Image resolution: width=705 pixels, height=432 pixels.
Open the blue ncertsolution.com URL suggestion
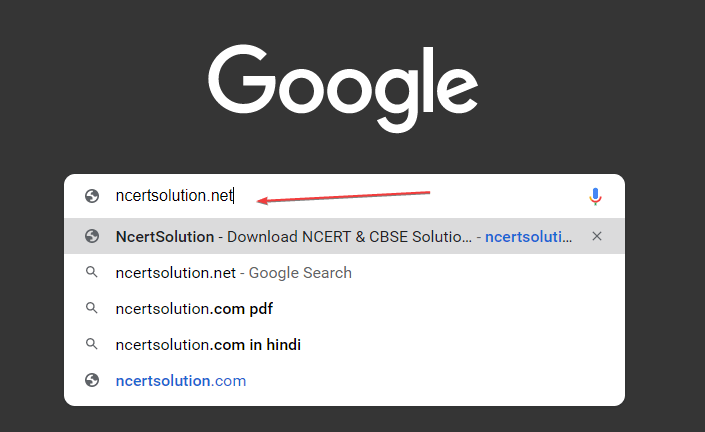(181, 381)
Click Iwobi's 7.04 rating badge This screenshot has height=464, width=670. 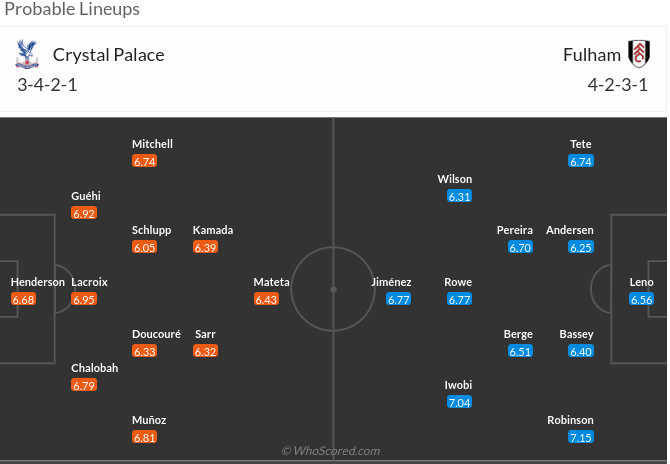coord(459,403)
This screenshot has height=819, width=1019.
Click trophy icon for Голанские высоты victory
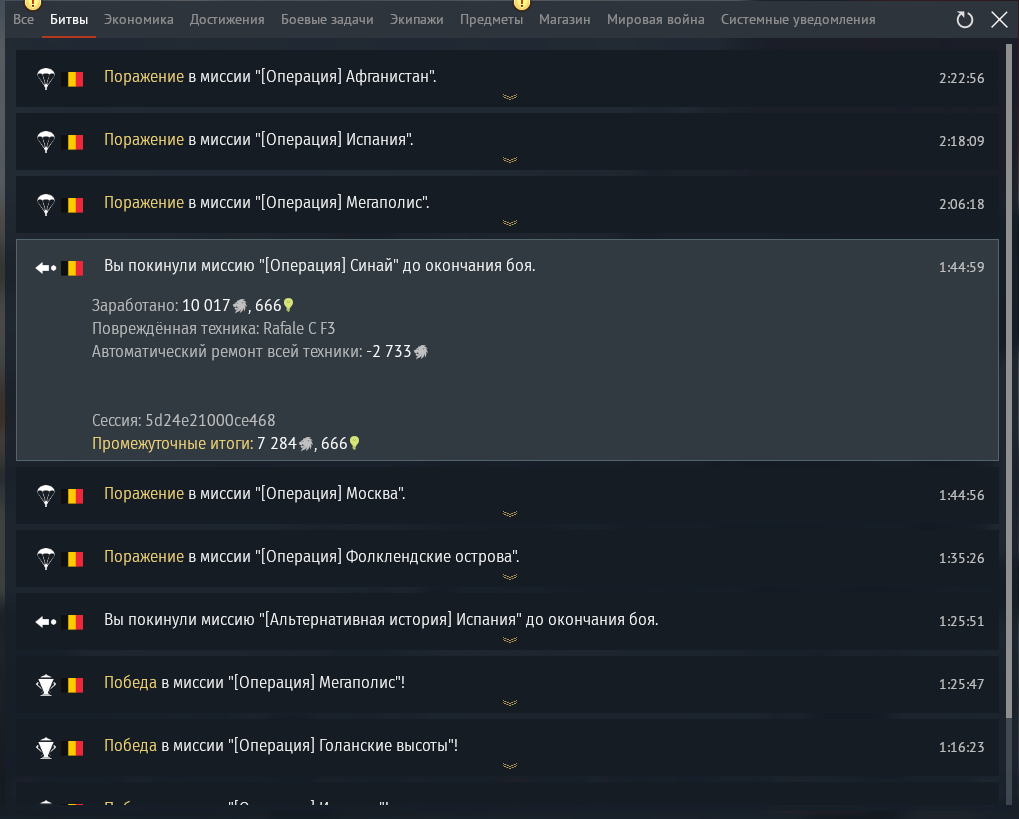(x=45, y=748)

——————————

== Task description ==
Copy exactly the lines from the line that contains "Click trophy icon" through the last line of the records above, both ends included, but leave out the pictures.

== Your solution ==
Click trophy icon for Голанские высоты victory
(x=45, y=748)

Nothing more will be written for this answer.